Perhaps she thought I was too ashamed to tell her. She didn't press. "You don't mind my asking? I've not offended you?"
I smiled and opened my palms to her, and she passed the wine to me again.
She changed the subject to herself and chattered for half an hour about the peculiarities of men, beginning with her father who began using her when she was eight and selling her when she was nine. Then she branched into detailed comparisons of Senai and Udema and all the others who had the money to pay for their pleasuring. "I think it's why I'm such great friends with Narim," she said. "My other friends ask how I can go about with a gelding child, but I tell them he's the only one I know who's got nothing to gain from using me."
I was listening with only half my attention, happy I was not expected to comment, when there came a low rumbling from the west. As it swelled into an unrelenting thunder, from the western horizon rose a cloud of midnight that quickly spread to blot out the stars in half the sky. Streaks of red fire ripped across the arch of the heavens. The moonlight that flickered behind the looming darkness was carved into angled shapes by ribbed wings that spanned half the city, or was transformed into intricate patterns of green and gold sworls and spirals by translucent membranes. Red fire glinted on coppery-scaled chests so massive they could smother twenty men and horses, and on long tails rippling with muscles so powerful they could knock holes in a granite wall.

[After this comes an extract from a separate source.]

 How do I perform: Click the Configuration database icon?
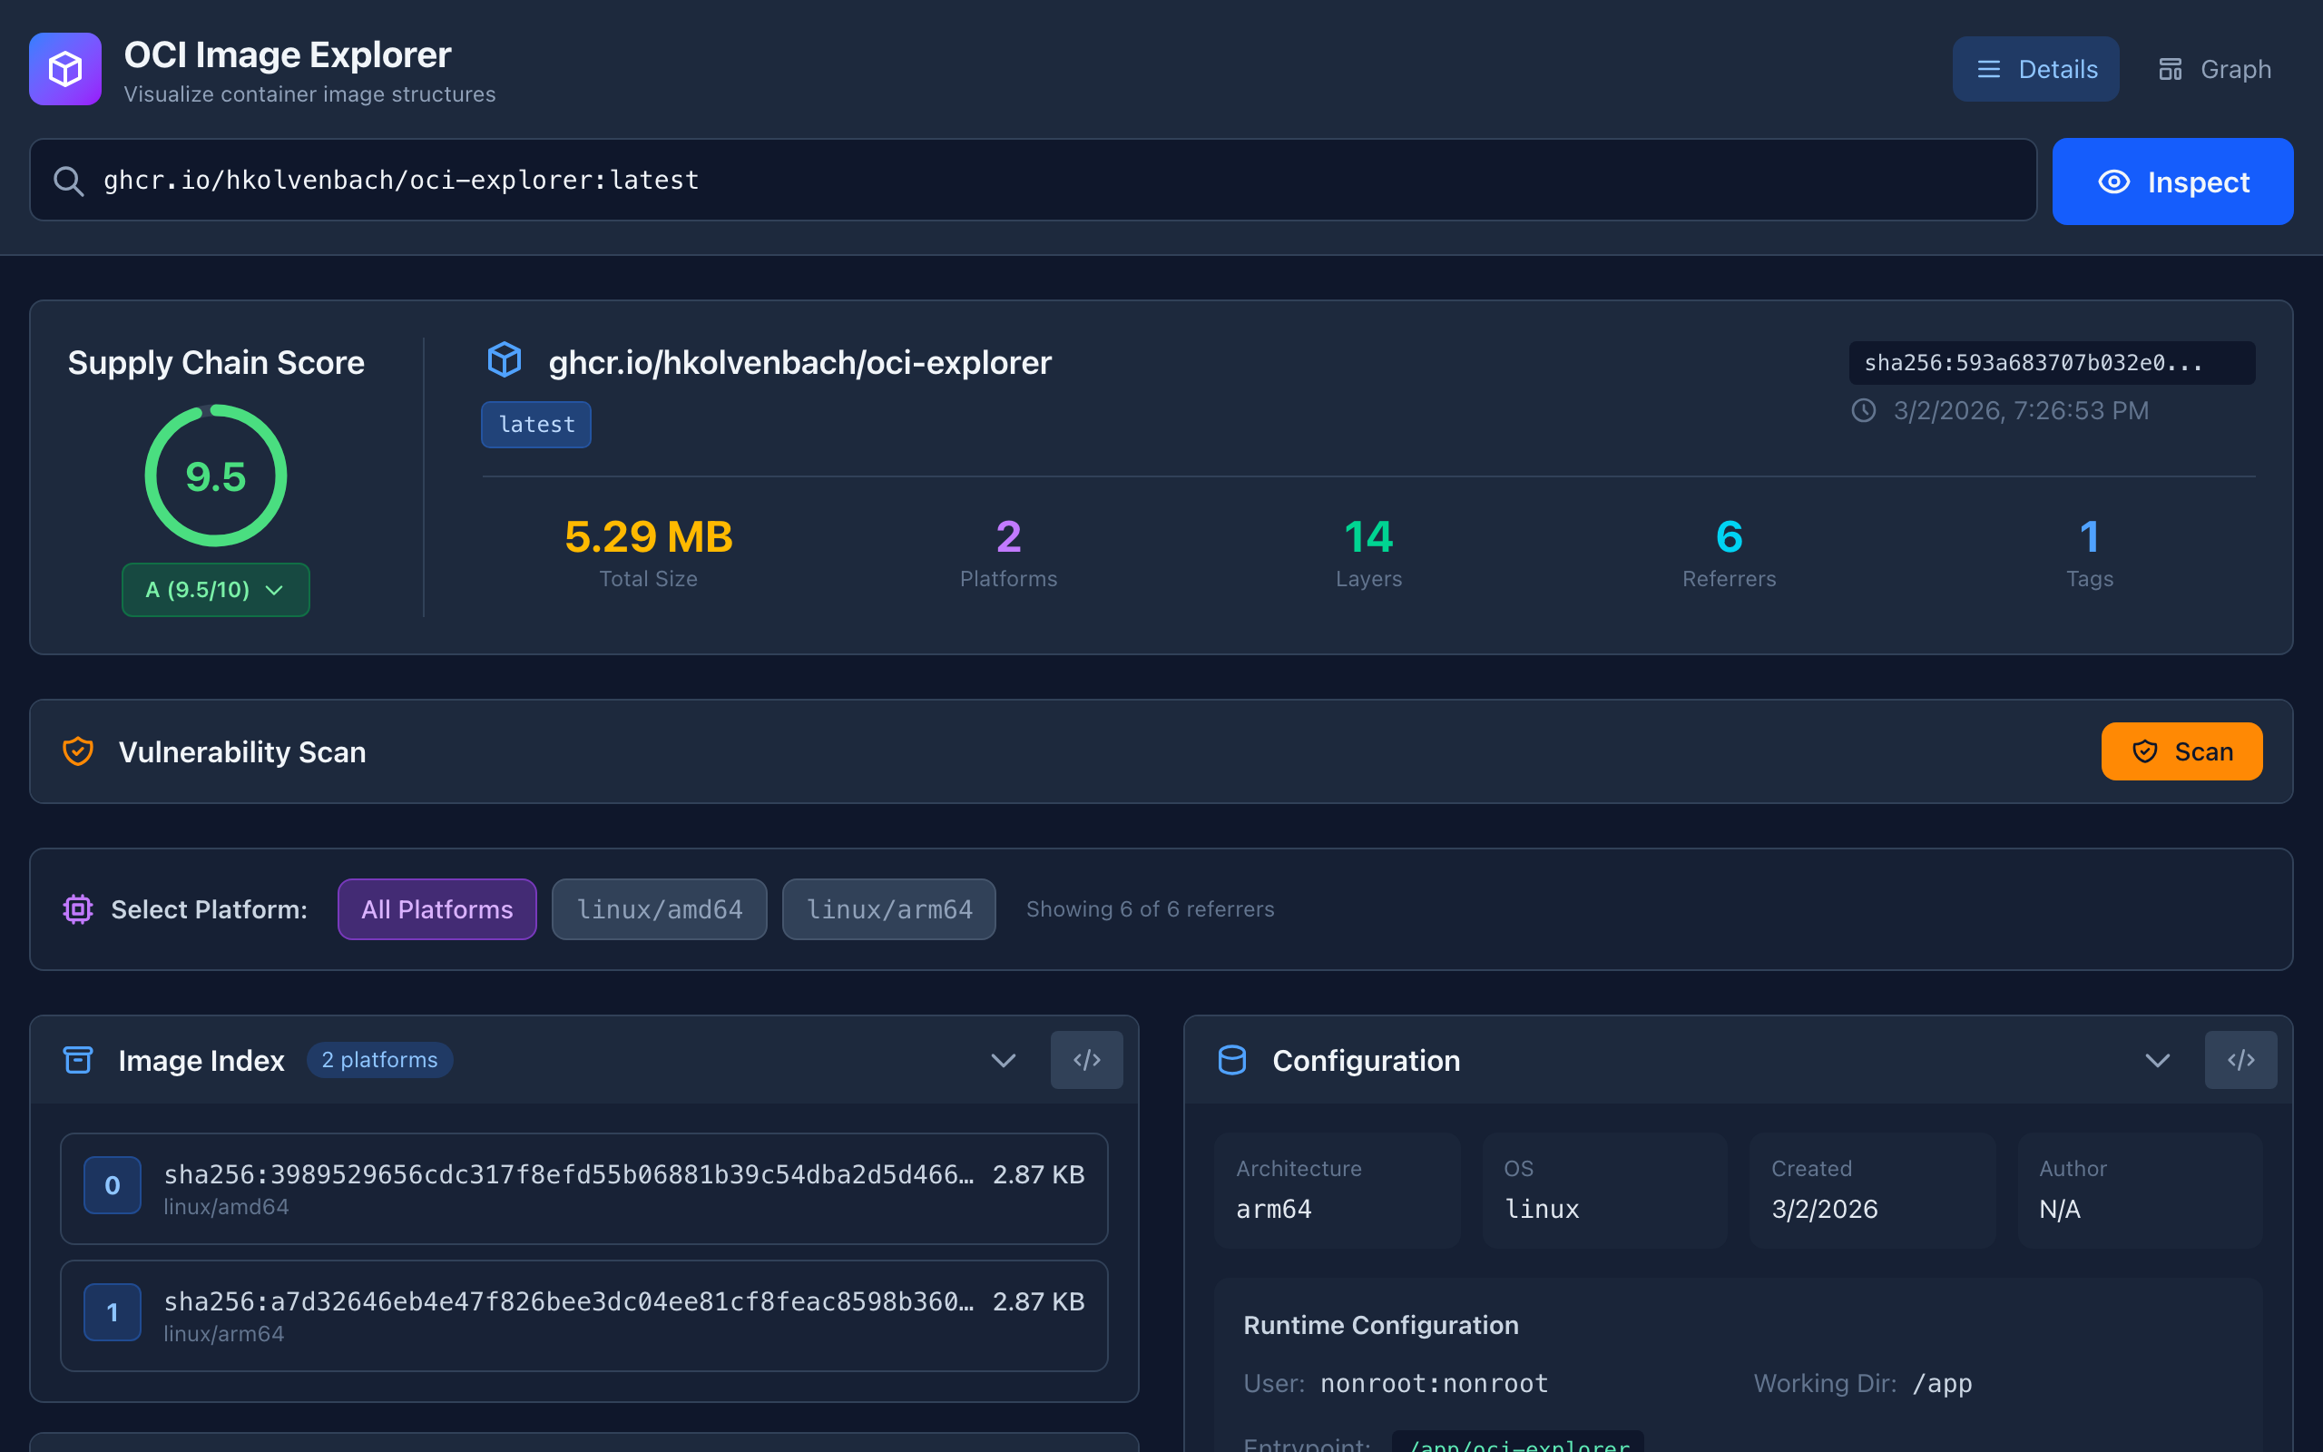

"Vanir guard us! Dragons!" Callia dived through the window as the flight passed over Lepan-five or six dragons, soaring on the winds of night. A hot gust lifted my hair, and it was heavy with musk and brimstone, the unmistakable scent of dragon. Soon, from above the blast of flame and the thunderous wind of those mighty wings, would come their cries-long, wailing, haunted cries that chilled the soul, cries that spoke an anger too powerful to bear, deep, bone-shaking roars of fury that caused the enemies of Elyria to cower in their fortresses and bow before the power of our king.

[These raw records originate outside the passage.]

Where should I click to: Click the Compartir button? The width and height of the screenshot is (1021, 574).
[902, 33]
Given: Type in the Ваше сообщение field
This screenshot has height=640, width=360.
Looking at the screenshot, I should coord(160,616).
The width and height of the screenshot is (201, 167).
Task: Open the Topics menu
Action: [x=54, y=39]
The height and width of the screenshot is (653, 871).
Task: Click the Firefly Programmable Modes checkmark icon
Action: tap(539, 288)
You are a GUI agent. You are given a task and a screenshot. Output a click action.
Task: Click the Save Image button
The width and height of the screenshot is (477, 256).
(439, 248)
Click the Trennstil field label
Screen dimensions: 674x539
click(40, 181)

I did not move from my place on the roof, only craned my neck to watch their passing, telling myself every moment to look away-that only danger and grief could be the result of my gaze. Not allowing myself to think-I was well practiced at that-I clamped my arms over my ears. I dared not listen to their cries, but by every god of the Seven, I would not fail to look.
"You're a madman!" said Callia, poking her head out of the window once the sky had regained its midnight peace. "You've been put away too long." She climbed out and plopped herself on the roof beside me. "You never know when one of the cursed beasts is going to glance down and decide you're ugly or insolent or breathing…whatever it is sets them burning. You could have ended up as crisp as Gemma's solstice goose!"
I scarcely heard her. My arms still blocked my ears lest I be undone by the sounds of their passing, and my eyes strained to see the last flickers of their fires as they disappeared in the eastern darkness.
"Are you all right?" The girl pulled my chin around to face her, and her eyes grew wide as she gently touched my cheek. "What in the name of sense…? Whyever didn't you go inside? If you're so fearful of them as to make you weep, then you oughtn't even look."
But of course I had no words as yet, so I could not tell her that my tears had nothing to do with fear.